Через полчаса после нидерландской воздушной атаки, в 20 часов 23 января отряд японских тральщиков подошёл к месту планируемой стоянки транспортов, а в 21:30 началась высадка войск. Высадку прикрывало соединение контр-адмирала Сёдзи Нисимура: 4-я бригада эсминцев (9 кораблей), тральщики и один морской охотник. Высадка войск происходила на фоне пылающего города, однако клубы чёрного дыма от горящей нефти мешали обзору в наступающей темноте.
Получив информацию о продвижении японского конвоя, американский контр-адмирал Уильям Глассфорд вывел в море своё соединение, стоявшее на якоре в заливе Купанг в нидерландской части острова Тимор: крейсера «Марблхэд» и «Бойс», и эсминцы «Форд», «Поуп», «Паррот» и «Пол Джонс». «Бойс», пересекая пролив Сапе, ударился о подводный риф и не смог продолжать плавание; Глассфорд перенёс свой флаг на «Марблхэд» и пополнил его запасы горючим с «Бойса», а «Бойс» отправил на ремонт к южному берегу острова Ява.

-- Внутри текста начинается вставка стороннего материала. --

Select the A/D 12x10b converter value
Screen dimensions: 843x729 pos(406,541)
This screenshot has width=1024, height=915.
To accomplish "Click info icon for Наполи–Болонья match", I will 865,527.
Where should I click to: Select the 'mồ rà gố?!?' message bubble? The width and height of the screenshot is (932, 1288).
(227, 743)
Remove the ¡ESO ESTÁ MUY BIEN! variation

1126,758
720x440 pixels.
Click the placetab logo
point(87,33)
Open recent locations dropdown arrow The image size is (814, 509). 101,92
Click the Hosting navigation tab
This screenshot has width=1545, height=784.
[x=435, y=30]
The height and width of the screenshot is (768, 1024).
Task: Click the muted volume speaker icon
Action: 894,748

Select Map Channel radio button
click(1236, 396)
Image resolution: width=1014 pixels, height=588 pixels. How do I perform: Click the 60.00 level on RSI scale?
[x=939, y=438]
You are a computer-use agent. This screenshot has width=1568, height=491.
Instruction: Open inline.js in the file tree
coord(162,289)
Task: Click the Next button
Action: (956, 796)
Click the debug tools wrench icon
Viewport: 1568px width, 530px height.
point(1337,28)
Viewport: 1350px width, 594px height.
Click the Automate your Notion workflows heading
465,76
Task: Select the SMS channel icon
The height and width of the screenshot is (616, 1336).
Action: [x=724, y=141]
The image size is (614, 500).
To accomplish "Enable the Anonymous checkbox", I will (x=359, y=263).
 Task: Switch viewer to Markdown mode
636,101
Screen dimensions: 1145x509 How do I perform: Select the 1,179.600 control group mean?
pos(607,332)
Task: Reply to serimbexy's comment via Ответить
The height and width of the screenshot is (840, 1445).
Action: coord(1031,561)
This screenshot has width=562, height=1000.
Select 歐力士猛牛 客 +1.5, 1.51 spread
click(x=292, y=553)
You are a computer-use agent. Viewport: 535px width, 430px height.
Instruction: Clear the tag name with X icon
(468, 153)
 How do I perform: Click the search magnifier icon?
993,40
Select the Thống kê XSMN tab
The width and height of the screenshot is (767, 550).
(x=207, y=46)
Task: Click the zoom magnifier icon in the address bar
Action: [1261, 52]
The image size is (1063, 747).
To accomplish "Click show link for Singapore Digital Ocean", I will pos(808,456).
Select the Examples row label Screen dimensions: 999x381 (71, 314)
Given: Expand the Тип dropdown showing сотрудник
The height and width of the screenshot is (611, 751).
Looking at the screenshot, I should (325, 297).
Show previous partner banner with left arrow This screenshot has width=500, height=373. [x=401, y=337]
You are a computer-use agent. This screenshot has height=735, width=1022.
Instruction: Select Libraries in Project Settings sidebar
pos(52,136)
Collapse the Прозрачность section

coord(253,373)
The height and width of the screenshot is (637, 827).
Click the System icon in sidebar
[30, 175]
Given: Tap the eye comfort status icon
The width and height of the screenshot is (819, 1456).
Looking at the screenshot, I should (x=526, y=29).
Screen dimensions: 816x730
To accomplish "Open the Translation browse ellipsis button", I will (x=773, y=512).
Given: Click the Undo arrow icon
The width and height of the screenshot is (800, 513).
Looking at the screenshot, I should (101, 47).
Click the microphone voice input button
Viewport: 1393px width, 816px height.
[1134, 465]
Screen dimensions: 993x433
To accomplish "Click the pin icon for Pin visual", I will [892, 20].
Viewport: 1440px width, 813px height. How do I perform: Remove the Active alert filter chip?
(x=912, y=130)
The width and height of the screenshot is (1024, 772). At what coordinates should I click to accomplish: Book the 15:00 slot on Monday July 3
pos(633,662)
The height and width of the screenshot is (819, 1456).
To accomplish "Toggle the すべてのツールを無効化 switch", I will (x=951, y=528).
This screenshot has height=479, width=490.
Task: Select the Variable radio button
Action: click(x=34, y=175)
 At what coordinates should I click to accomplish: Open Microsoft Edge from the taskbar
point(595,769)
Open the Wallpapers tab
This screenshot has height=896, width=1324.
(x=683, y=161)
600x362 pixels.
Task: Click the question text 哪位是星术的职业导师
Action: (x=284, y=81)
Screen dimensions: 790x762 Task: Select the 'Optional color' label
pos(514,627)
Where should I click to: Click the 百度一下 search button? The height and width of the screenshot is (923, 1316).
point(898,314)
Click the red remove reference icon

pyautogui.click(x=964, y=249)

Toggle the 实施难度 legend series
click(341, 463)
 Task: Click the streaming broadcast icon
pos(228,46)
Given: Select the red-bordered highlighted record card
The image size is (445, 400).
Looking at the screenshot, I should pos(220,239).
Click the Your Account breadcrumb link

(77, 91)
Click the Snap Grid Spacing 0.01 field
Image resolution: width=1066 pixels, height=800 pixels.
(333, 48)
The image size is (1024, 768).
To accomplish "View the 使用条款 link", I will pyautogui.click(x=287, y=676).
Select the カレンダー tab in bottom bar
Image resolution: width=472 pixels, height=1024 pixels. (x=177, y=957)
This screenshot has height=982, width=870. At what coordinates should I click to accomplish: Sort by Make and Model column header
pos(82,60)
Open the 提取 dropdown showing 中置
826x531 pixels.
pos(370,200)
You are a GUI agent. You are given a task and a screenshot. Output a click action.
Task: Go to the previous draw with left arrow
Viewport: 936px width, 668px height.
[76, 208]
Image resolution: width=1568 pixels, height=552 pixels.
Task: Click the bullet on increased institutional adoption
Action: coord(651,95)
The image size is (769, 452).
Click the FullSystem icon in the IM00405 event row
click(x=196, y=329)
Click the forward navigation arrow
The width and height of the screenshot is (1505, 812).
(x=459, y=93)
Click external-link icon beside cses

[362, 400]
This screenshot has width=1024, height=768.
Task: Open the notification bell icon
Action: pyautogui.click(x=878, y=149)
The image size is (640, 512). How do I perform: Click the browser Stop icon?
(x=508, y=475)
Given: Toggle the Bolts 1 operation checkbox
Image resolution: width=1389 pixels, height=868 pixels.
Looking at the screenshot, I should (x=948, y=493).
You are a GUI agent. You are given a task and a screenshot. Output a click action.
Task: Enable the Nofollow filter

В ночь с 23 на 24 января американское соединение подошло к месту стоянки японских транспортов. Японские суда прикрытия отошли на восток в поисках замеченной ранее нидерландской подводной лодки K-XVIII, и американцы сумели в темноте проскочить к транспортам на дистанцию торпедного залпа, однако близкая дистанция и большая скорость не позволили им прицелиться, их единственной жертвой стал транспорт «Суманоура-мару» водоизмещением 3500 т. Взрыв торпеды у борта транспорта привёл японцев в замешательство: одни решили, что атакованы подводными лодками, другие поняли в чём дело, но в темноте не могли отличить друзей от врагов. На обратном пути американцы выпустили новую серию торпед, и потопили транспорты «Тацуками-мару» и «Курэтакэ-мару», а также патрульное судно № 37 водоизмещением 750 т, принятое ими в темноте за эсминец. В это время японцы уже вели ожесточённый огонь, и американское соединение предпочло выйти из боя.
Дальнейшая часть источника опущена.